**YOUR ASSIGNMENT:** Retype the complete listing exactly as it appears.

**SUPPLIED ENTRIES:**
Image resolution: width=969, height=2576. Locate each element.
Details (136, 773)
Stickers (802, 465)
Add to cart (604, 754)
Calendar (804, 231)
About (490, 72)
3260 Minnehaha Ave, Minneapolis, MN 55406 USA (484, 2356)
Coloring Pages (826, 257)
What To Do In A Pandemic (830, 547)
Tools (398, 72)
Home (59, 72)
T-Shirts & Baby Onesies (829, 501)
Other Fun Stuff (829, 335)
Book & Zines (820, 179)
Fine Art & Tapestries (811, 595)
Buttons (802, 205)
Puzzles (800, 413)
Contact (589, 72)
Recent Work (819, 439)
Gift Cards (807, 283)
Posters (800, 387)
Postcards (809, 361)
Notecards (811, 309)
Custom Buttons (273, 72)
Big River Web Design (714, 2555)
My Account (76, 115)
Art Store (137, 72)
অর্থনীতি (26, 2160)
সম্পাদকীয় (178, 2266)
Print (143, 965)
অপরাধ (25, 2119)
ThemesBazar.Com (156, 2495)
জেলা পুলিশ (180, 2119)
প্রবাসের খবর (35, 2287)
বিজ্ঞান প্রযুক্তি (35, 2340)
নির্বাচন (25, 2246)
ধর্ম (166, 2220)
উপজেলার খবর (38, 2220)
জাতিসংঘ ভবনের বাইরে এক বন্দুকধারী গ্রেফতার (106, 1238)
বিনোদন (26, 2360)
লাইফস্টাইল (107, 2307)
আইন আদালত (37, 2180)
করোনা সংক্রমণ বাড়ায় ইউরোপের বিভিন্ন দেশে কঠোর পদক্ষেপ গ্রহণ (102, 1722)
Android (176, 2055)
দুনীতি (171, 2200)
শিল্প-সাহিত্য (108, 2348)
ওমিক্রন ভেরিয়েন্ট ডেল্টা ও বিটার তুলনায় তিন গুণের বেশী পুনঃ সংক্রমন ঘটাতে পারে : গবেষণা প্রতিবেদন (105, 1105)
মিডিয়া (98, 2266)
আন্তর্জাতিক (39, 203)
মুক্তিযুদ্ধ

**SOLUTION BELOW:**
Image resolution: width=969, height=2576. Locate each element.
Details (136, 773)
Stickers (802, 465)
Add to cart (604, 754)
Calendar (804, 231)
About (490, 72)
3260 Minnehaha Ave, Minneapolis, MN 55406 USA (484, 2356)
Coloring Pages (826, 257)
What To Do In A Pandemic (830, 547)
Tools (398, 72)
Home (59, 72)
T-Shirts & Baby Onesies (829, 501)
Other Fun Stuff (829, 335)
Book & Zines (820, 179)
Fine Art & Tapestries (811, 595)
Buttons (802, 205)
Puzzles (800, 413)
Contact (589, 72)
Recent Work (819, 439)
Gift Cards (807, 283)
Posters (800, 387)
Postcards (809, 361)
Notecards (811, 309)
Custom Buttons (273, 72)
Big River Web Design (714, 2555)
My Account (76, 115)
Art Store (137, 72)
অর্থনীতি (26, 2160)
সম্পাদকীয় (178, 2266)
Print (143, 965)
অপরাধ (25, 2119)
ThemesBazar.Com (156, 2495)
জেলা পুলিশ (180, 2119)
প্রবাসের খবর (35, 2287)
বিজ্ঞান প্রযুক্তি (35, 2340)
নির্বাচন (25, 2246)
ধর্ম (166, 2220)
উপজেলার খবর (38, 2220)
জাতিসংঘ ভবনের বাইরে এক বন্দুকধারী গ্রেফতার (106, 1238)
বিনোদন (26, 2360)
লাইফস্টাইল (107, 2307)
আইন আদালত (37, 2180)
করোনা সংক্রমণ বাড়ায় ইউরোপের বিভিন্ন দেশে কঠোর পদক্ষেপ গ্রহণ (102, 1722)
Android (176, 2055)
দুনীতি (171, 2200)
শিল্প-সাহিত্য (108, 2348)
ওমিক্রন ভেরিয়েন্ট ডেল্টা ও বিটার তুলনায় তিন গুণের বেশী পুনঃ সংক্রমন ঘটাতে পারে : গবেষণা প্রতিবেদন (105, 1105)
মিডিয়া (98, 2266)
আন্তর্জাতিক (39, 203)
মুক্তিযুদ্ধ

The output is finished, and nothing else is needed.